Tina Foster, Najjar’s attorney, told NBC News that her client “was turned over less than a week before the U.S. government was to have filed a response to the Supreme Court about his treatment.”
The third prisoner was identified by the Pentagon as a Jordanian man named Taheer Halaf, who was reportedly held for three years.
He is attempting to be repatriated or resettled in another country and is being assisted by the International Committee of the Red Cross, according to the Pentagon. A review board determined the Jordanian national was not a threat.
Officially known as the Afghan National Detention Facility-Parwan, the Bagram prison has been under Afghan control for several months now.
After the facility was handed over to the Afghans, the U.S. was still in charge of a small wing of the prison until Dec. 10.
“Thousands of prisoners of Afghan nationality were transferred to Afghanistan’s jurisdiction but those deemed Enduring Security Threats, or ‘ESTs,’ remained under U.S. control along with ‘foreign nationals’ – Pakistanis, Saudis, Yemenis and others – who had been detained by U.S. forces over the course of the war,” reports Military.Com News.

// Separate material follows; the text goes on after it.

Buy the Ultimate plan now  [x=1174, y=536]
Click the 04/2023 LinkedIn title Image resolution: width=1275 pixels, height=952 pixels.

The Bagram prison was often compared to the U.S. military detention center in Guantanamo Bay, Cuba.
Foreigners held at Bagram were not given trials, facing a review board manned by U.S. military officers instead, Reuters reports.
At its peak, the Bagram detention center held hundreds of detainees and was twice the size of the Guantanamo facility.
Although Congress has prohibited the transfer of Guantanamo detainees to the U.S. for any reason, that ban does not extend to Bagram prisoners.
Last month, Irek Ilgiz Hamidullin, a Russian national who was transferred to the United States from Bagram, made his first appearance in U.S. court on terrorism charges stemming from his alleged participation in a Taliban attack against American forces in Afghanistan back in November 2009.
He is the only Bagram prisoner to be transferred to U.S. soil.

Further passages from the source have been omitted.